Document segment:

____________________

‘Regressive’ Cigarette Tax Hike Proposed by California Lawmakers

Published October 13, 2015

Lawmakers in California are proposing increasing the sin tax on cigarettes by $2 per pack to fund proposed increases in entitlement spending.

The proposed tax hike would also affect sales of e-cigarettes. Lawmakers project the tax hike will bring in $1.5 billion in additional revenue.

Michael LaFaive, director of the Mackinac Center for Public Policy’s Morey Fiscal Policy Initiative, says the tax hike may reduce cigarette sales in the state, but not for the reasons lawmakers think.

‘Evasion and Avoidance’

“There is no question in my mind that legal sales will drop,” LaFaive said. “So the question is, by what degree will it drop as a result of people quitting, which is a positive, and [by] what percent will it drop because of illicit activities: the evasion and avoidance?

“From what we’ve seen earlier, … up to 85 percent of the change in legal paid sales after an excise tax increase [is] the result of tax avoidance and not of quitting,” LaFaive said.

All Downside

William Shughart II, a research director at the Independent Institute, says the tax hike is bad news for California taxpayers.

“The type of revenue that is raised will be raised on the backs of the lowest-income households in California,” Shughart said. “It’s worth emphasizing that in this particular case the typical taxpayer is going to be from a low-income household.”

____________________

Material:

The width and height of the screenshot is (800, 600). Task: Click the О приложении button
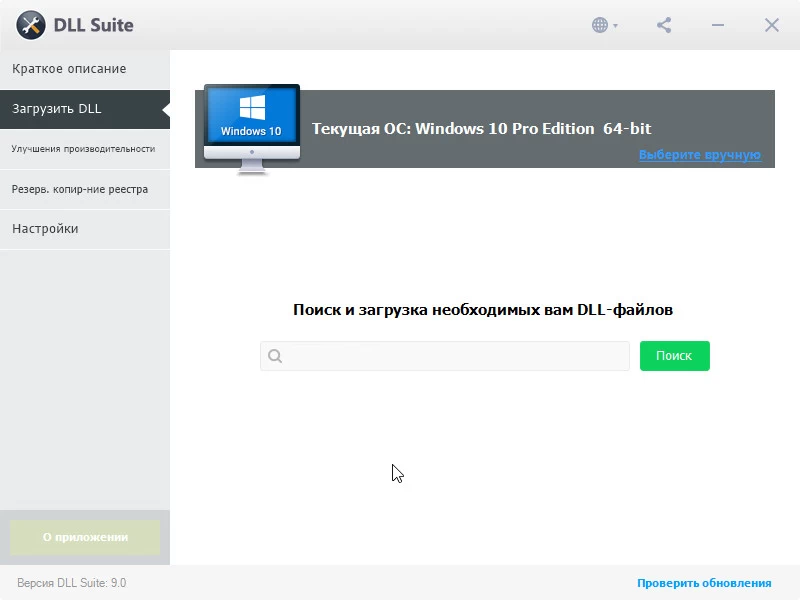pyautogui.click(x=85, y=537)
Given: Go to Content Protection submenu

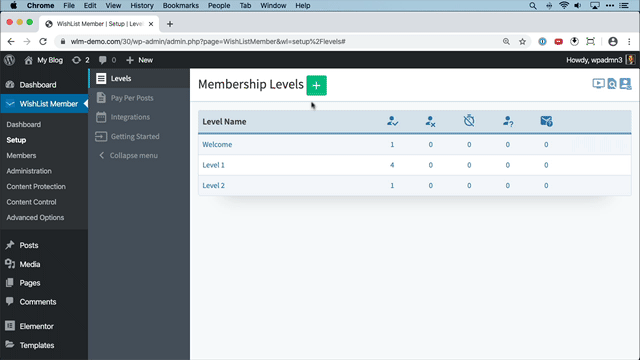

____________________

Exercises:
a. According to the article on California's proposed cigarette tax hike, how much additional revenue do lawmakers project the increase will bring in?
b. Carry on the article about California's proposed cigarette tax hike beyond its final sentence.

Task-by-task answers:
a. $1.5 billion

b.
Politics, Not Public Health

Shughart says sin tax revenues are often used for purposes other than promoting public health.

“[People] might think, falsely, that money is going to be used for a good purpose,” Shughart said. “But it turns out that all these taxes and kinds of excise taxes on cigarettes and lots of earmarked tax revenues, just like the highway trust fund, … public politicians raid them all the time. Because they won’t want to spend the money on something else, so they pull the money out of trust funds, put in a bond or take a federal bond, and then transfer the money to something that buys them more votes than the original purpose for which the tax was created.”

Andrea Dillon ([email protected]) writes from Holly Springs, North Carolina.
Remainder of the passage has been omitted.